-- Document --
----
Pioneertown film set offers a bit of the pretend Old west we remember

Wagon wheel mane street image
Pioneertown was built in the late 1940’s as a working community and movie set for Western films and television shows. Today, the community is a tourist spot, just north of Yucca Valley, and continues to be used as a filming location.

If You Go

Getting THERE: follow Interstate 10 east and take the Highway 62 exit to Yucca Valley in the Joshua Tree National Park. Look for the Pioneer Town sign and take a left on Pioneertown Road. GENERAL INFORMATION:
Pioneertown Motel, (760) 365-4879.

By Marla Jo Fisher


PIONEERTOWN – I am a cattle rancher’s daughter, and even though I haven’t been home on the range for ages, I’m still a sucker for anything that screams “Cowboy!”

That’s why I’m irresistibly drawn to Pioneertown, a tiny desert hamlet in Southern California near Joshua Tree National Park that was created by movie cowboys in the 1940’s as a film location.

Got a horse? Bring him on down. Pioneertown’s one motel, guest ranch and local roadhouse all have corrals and hitching posts. There’s even a trash bin for manure.

It’s been decades since I owned a saddle, but my kids love petting the horses when we visit Pappy and Harriet’s Pioneertown Palace. These days, this funky old roadhouse with character is more likely to contain bikers than cowboys, but it’s fun nonetheless.
----
-- Material --
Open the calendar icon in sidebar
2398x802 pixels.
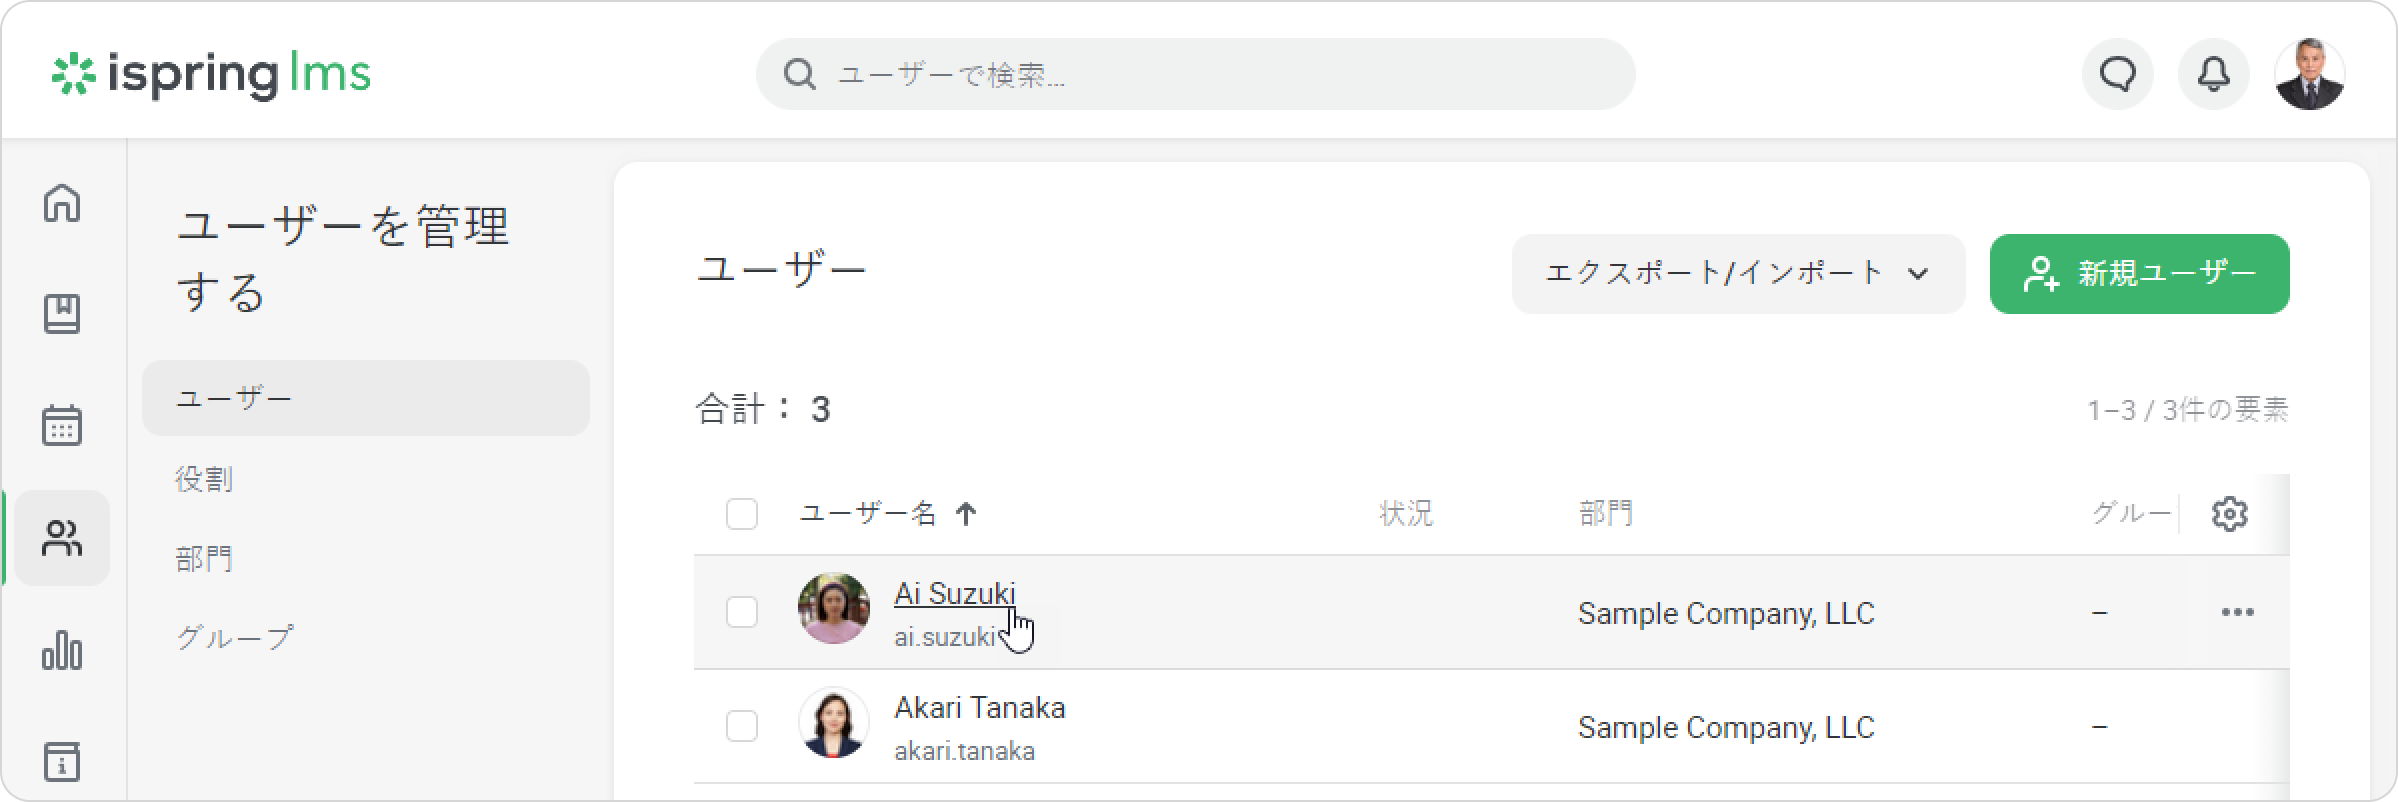tap(62, 425)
----
-- Tasks --
A – Duplicate the passage of the Pioneertown article that opens with the words containing "By Marla Jo" and closes with "it’s fun nonetheless.".
B – Name every road and highway mentioned in the Pioneertown article's directions.
C – Resume the Pioneertown article after its final sentence.
The lines after the Pioneertown article have no connection to it.

-- Answers per task --
A –
By Marla Jo Fisher


PIONEERTOWN – I am a cattle rancher’s daughter, and even though I haven’t been home on the range for ages, I’m still a sucker for anything that screams “Cowboy!”

That’s why I’m irresistibly drawn to Pioneertown, a tiny desert hamlet in Southern California near Joshua Tree National Park that was created by movie cowboys in the 1940’s as a film location.

Got a horse? Bring him on down. Pioneertown’s one motel, guest ranch and local roadhouse all have corrals and hitching posts. There’s even a trash bin for manure.

It’s been decades since I owned a saddle, but my kids love petting the horses when we visit Pappy and Harriet’s Pioneertown Palace. These days, this funky old roadhouse with character is more likely to contain bikers than cowboys, but it’s fun nonetheless.

B – Interstate 10, Highway 62, Pioneertown Road

C –
Until recently, I had never heard of Pioneertown, even though I’ve owned a weekend home nearby for five years. Then, a business owner in nearby Yucca Valley suggested I take a drive through Pipes Canyon, a scenic area strewn with boulders as beautiful as those in the park.

I took California 62, which is the main drag through Yucca Valley and Joshua Tree toward Twentynine Palms, and turned left onto California 247, known to the locals as Old Woman Springs Road.

This road is scenic itself, with its wild, windswept bluffs and tall Joshua trees, but things get even more beautiful when you turn left again onto Pines Canyon Road.

As my friend had predicted, I have become smitten with this desert landscape, with views as long and pretty as those of my favorites places in New Mexico. The land remains mostly undeveloped and consists of rolling hills and mesas interspersed with piles of granite boulders. Off in the distance, you see the purple summit of Mount San Gorgonio, Southern California’s tallest peak.

After about 10 minutes, the pavement curves to the left and turns into Pioneertown Road.

You’re now facing the 20,000-acre Pipes Canyon Preserve, a little known place owned by the Wildlands Conservancy. There are uncrowded hiking trails to a tree-lined creek bed with willows and cottonwoods, surrounded by Joshua trees, pinyon pines, and manzanita bushes.

A few more scenic miles brings the visitor to Pioneertown, a collection of homes on the west side of the road, and an Old West movie set town to the east.

I was delighted the first time I stumbled onto this place, since I am attracted to undiscovered movie history as well as the real history of the Old West.

The two strains merge here, where movie actors, some of whom had been actual cowboys, formed a partnership in the 1940s to develop the area as a Western movie location.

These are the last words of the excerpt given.